### TASK TO CARRY OUT
The response must hold only the lines from the line containing "The width and height of the screenshot is (950, 591)." through the end of the listing, exactly as written.

### RECORDS SUPPLIED
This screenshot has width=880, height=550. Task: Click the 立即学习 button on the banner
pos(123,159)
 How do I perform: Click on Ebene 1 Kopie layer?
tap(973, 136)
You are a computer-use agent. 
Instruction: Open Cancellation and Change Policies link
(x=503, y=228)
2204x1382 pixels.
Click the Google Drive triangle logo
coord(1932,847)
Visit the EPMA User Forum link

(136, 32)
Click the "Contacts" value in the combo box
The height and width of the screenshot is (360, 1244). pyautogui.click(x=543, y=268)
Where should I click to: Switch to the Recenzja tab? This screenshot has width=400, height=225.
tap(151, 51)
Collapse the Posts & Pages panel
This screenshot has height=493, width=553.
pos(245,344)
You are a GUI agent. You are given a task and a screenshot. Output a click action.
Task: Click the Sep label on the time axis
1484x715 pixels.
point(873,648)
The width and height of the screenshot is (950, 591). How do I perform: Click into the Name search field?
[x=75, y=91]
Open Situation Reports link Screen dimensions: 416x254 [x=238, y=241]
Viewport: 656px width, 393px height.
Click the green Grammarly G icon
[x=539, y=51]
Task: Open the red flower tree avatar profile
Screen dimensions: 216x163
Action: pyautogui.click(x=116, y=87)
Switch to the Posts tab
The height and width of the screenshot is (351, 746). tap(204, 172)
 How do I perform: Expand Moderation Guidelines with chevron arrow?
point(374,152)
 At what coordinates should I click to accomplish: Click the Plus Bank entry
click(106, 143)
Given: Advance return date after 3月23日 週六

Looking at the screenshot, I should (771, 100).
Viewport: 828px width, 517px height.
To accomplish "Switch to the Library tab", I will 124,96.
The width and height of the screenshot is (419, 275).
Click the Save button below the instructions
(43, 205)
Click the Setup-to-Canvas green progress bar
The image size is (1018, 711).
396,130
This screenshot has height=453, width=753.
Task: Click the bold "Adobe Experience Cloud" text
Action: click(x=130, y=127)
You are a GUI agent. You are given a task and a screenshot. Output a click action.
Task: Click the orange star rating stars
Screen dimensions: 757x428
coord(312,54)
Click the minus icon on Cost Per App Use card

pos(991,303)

### EXERCISE OUTPUT
The width and height of the screenshot is (950, 591). How do I perform: Click into the Name search field?
[x=75, y=91]
Open Situation Reports link Screen dimensions: 416x254 [x=238, y=241]
Viewport: 656px width, 393px height.
Click the green Grammarly G icon
[x=539, y=51]
Task: Open the red flower tree avatar profile
Screen dimensions: 216x163
Action: pyautogui.click(x=116, y=87)
Switch to the Posts tab
The height and width of the screenshot is (351, 746). tap(204, 172)
 How do I perform: Expand Moderation Guidelines with chevron arrow?
point(374,152)
 At what coordinates should I click to accomplish: Click the Plus Bank entry
click(106, 143)
Given: Advance return date after 3月23日 週六

Looking at the screenshot, I should (771, 100).
Viewport: 828px width, 517px height.
To accomplish "Switch to the Library tab", I will 124,96.
The width and height of the screenshot is (419, 275).
Click the Save button below the instructions
(43, 205)
Click the Setup-to-Canvas green progress bar
The image size is (1018, 711).
396,130
This screenshot has height=453, width=753.
Task: Click the bold "Adobe Experience Cloud" text
Action: click(x=130, y=127)
You are a GUI agent. You are given a task and a screenshot. Output a click action.
Task: Click the orange star rating stars
Screen dimensions: 757x428
coord(312,54)
Click the minus icon on Cost Per App Use card

pos(991,303)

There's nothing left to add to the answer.